一线药物抗精神病药:如阿立哌唑、利培酮 —— 通过调节多巴胺受体,减少抽动频率,有效率约 70%。阿立哌唑副作用较少(常见嗜睡、头痛),适合儿童患者;利培酮需注意体重增加、催乳素升高(可能导致乳房发育、月经紊乱),需定期监测血液指标。α2 肾上腺素能激动剂:如可乐定、胍法辛 —— 适用于伴随 ADHD 的患者,既能减轻抽动,又能改善注意力不集中、多动冲动,副作用包括嗜睡、低血压,需监测心率与血压。二线药物:如氟哌啶醇(传统抗精神病药,疗效强但副作用多,如肌肉僵硬、震颤,需同时服用安坦缓解)、托吡酯(抗癫痫药,适合伴随癫痫的患者)、丁螺环酮(抗焦虑药,用于伴随严重焦虑的患者)。用药注意事项:无 “特效药”:药物仅能 “减轻抽动”,无法 “根治”,需长期服用(通常 6-12 个月为一疗程),不可自行停药(突然停药可能导致抽动反弹);个体化用药:不同患者对药物的反应差异大,医生需根据年龄、体重、共患病调整方案;监测副作用:定期复查血常规、肝肾功能、心电图,及时处理副作用(如出现肌肉僵硬、吞咽困难,需调整药物剂量)。

(四)神经外科治疗:难治性病例的 “最后手段”

对于药物与心理治疗均无效、抽动严重致残(如无法进食、自伤)的患者,可考虑神经外科治疗,目前最常用的是 “深部脑刺激(DBS)”—— 通过在大脑基底节区(如丘脑底核)植入电极,发放微弱电流调节神经环路,改善抽动症状。

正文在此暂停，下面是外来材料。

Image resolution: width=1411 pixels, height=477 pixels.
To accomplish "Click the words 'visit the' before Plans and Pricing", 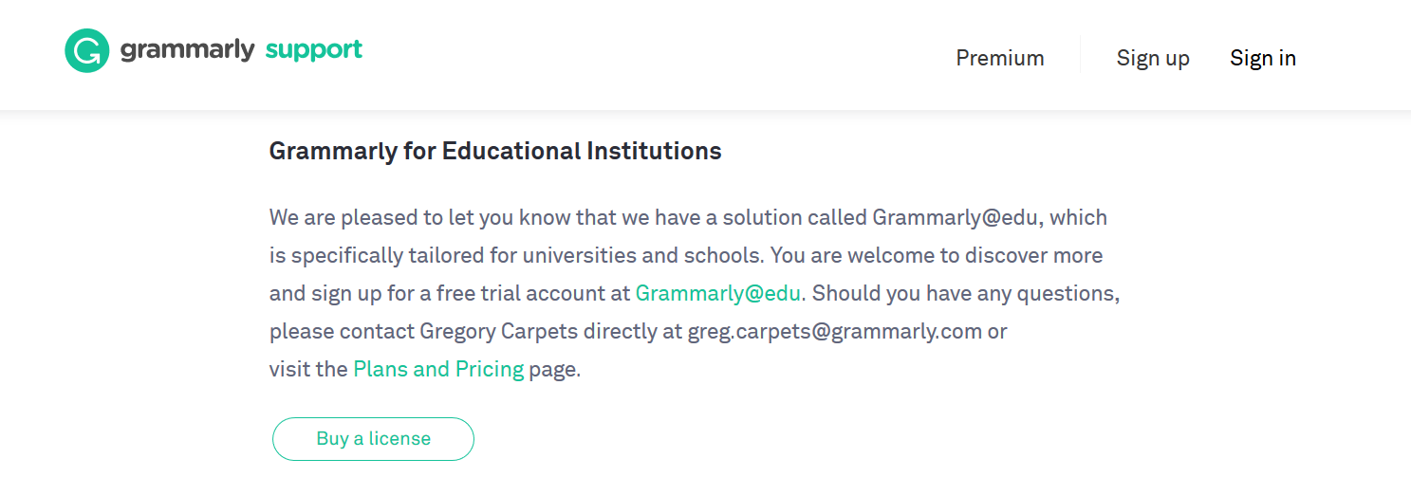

但需强调,DBS 属于有创治疗,风险包括出血、感染、电极移位等,且费用较高(约 20-30 万元),需在全国知名神经外科中心(如北京天坛医院、上海华山医院)进行严格评估,仅适用于成年患者或青少年难治性病例,儿童患者需谨慎选择。

六、预后情况:多数患者可 “带病生存”,青春期后症状多缓解

鲁佑瑜主任医师指出:“妥瑞氏症的预后整体良好,并非‘终身致残’,多数患者在青春期后症状会明显减轻,成年后仅少数仍有明显抽动”。根据长期随访研究,妥瑞氏症的预后可分为三类:

缓解型(约 30%-40%):青春期后(16-18 岁)抽动症状完全消失,无明显残留症状,可正常工作、生活;改善型(约 40%-50%):成年后抽动症状明显减轻(如仅偶尔眨眼、清嗓子),不影响社会功能,无需长期药物治疗;持续型(约 10%-20%):成年后仍有明显抽动,可能伴随 ADHD、强迫症等共患病,需长期管理,但通过规范治疗,仍可维持正常生活。

影响预后的关键因素包括:

起病年龄:5-8 岁起病者预后优于 3 岁前或 12 岁后起病者;症状严重程度:仅简单抽动、无共患病者预后更好;治疗及时性:早期接受教育干预与心理治疗,可减少症状对心理的负面影响;家庭与社会支持:包容的家庭氛围、无歧视的校园环境,能帮助患者建立自信,减少焦虑抑郁,进而改善预后;共患病情况:伴随重度 ADHD、强迫症、精神分裂症样症状的患者,预后较差,需更长期的综合治疗。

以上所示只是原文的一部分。